Almost half of the individual woylies tested during this study were infected with trypanosomes, with a varying spatial pattern of infection identified from each of the study locations. More woylies at the UWR (KP and PP) were infected with T. copemani than at KWS, while all of the infected woylies at KWS were infected with T. vegrandis. Detailed observations from the captive colony of woylies at NAR suggest that for an established infection, the parasitaemia of T. copemani was temporally inconsistent during the longevity of infection. The molecular identification of T. copemani in the peripheral blood of the woylie declined over time, with the more virulent strain of T. copemani appearing to regress at a faster rate than the less virulent strain. A similar temporal decline was not evident with T. vegrandis.
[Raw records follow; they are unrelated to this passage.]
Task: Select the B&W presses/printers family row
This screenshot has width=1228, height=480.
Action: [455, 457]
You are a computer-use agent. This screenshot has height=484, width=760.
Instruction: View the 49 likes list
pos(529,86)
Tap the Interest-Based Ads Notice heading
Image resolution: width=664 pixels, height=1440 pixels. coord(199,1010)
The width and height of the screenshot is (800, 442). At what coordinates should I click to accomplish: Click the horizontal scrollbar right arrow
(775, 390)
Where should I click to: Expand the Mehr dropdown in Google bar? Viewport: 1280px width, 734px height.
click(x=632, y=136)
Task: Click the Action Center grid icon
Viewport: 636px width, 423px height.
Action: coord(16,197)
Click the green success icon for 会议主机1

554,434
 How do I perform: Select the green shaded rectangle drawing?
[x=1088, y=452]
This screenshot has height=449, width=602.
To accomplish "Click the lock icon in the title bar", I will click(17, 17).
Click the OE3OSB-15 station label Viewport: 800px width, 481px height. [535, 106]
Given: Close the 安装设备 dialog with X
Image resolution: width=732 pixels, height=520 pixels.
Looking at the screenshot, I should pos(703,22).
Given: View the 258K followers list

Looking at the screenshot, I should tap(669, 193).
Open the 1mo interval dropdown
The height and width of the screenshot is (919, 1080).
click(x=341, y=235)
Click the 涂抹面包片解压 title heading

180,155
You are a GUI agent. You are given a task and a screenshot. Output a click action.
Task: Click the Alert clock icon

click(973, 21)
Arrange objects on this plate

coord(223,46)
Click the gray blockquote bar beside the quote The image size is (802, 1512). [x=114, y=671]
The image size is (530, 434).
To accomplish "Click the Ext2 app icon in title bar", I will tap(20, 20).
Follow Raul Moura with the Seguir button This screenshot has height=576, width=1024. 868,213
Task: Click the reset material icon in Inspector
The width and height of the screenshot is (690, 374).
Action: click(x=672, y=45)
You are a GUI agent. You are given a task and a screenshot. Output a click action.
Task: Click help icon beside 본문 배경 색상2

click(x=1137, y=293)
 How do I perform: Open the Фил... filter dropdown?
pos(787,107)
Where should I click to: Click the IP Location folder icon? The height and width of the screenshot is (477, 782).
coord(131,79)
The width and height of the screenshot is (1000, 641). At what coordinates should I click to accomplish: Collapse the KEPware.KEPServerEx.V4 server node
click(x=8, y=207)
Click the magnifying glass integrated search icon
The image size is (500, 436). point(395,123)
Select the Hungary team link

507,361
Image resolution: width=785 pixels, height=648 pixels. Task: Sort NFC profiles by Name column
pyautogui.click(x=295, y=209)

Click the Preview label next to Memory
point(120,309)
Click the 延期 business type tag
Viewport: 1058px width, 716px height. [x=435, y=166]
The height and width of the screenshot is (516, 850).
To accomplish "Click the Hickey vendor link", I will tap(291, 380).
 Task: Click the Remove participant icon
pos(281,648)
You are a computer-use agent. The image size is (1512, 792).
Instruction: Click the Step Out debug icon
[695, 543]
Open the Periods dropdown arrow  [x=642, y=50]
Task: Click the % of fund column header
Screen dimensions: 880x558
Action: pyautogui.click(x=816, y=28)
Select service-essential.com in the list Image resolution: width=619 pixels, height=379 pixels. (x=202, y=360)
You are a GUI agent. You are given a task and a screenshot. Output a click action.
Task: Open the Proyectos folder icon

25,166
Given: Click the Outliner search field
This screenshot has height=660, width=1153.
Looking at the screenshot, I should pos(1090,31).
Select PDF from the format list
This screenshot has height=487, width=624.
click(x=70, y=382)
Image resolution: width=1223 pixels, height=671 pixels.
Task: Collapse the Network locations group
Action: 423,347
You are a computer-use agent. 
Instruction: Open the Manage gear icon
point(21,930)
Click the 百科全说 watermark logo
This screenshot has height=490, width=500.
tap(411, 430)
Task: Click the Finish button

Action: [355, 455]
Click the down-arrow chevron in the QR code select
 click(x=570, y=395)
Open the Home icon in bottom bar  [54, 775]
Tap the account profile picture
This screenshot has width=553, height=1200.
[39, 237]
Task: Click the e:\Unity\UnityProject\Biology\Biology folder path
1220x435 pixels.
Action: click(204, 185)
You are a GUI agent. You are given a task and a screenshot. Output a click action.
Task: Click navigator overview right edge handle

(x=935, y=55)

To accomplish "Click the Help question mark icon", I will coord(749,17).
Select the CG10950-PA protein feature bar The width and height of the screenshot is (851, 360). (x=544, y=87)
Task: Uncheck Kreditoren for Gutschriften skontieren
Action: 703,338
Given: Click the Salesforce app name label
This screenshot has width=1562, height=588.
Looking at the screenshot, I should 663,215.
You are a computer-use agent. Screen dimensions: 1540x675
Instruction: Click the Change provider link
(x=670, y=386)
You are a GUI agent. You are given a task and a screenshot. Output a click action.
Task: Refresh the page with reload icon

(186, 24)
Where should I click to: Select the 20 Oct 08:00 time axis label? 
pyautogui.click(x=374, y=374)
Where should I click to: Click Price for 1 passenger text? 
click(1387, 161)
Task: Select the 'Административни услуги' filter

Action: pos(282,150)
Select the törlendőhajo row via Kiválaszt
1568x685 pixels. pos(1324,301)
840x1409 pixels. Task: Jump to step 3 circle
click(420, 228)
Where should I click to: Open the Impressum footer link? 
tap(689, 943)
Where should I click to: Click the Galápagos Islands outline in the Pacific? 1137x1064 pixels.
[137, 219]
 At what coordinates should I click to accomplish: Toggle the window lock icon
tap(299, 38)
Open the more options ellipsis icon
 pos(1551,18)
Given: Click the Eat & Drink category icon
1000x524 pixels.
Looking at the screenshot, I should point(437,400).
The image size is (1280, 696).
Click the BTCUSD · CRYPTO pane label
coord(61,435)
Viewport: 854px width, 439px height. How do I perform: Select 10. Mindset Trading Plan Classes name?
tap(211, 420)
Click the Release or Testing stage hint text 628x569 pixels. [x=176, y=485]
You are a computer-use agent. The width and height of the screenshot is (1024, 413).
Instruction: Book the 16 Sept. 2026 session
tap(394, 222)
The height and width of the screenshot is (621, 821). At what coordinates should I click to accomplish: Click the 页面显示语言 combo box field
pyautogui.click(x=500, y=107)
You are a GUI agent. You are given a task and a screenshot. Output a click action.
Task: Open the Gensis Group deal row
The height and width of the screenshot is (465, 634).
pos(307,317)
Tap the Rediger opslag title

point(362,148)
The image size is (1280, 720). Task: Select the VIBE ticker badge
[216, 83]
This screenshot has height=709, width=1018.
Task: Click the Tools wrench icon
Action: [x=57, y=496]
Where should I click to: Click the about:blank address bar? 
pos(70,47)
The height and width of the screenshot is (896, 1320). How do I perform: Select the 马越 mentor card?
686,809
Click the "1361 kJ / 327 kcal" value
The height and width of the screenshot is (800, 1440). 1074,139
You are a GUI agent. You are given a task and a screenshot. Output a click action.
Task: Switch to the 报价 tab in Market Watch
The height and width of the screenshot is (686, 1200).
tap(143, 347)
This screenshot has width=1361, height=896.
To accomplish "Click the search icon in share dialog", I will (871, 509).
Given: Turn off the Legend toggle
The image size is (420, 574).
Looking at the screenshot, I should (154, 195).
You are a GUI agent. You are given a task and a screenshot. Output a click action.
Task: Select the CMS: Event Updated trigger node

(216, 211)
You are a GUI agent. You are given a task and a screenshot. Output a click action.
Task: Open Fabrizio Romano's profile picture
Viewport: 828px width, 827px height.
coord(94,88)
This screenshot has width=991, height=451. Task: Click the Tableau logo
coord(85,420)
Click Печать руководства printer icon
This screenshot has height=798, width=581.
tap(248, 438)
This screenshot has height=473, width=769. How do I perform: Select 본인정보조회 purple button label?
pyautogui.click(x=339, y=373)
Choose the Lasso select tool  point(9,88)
The more virulent T. copemani P2 (which corresponds to Clade A Genotype 2 [6]) appeared to decline at a faster rate than T. copemani P1 (Figure 4). This more virulent strain of T. copemani is genetically and morphologically distinct to T. copemani P1 and has been linked with pathological changes and tissue degeneration to the muscles of infected woylies, with reported characteristics being similar to those of Chagas disease in humans [5, 6]. The small sample size of this study (P1 (N = 5); P2 (N = 3)) limited our statistical power to detect a significant difference between these two phenotypes, with further research required to investigate the significance of this relationship.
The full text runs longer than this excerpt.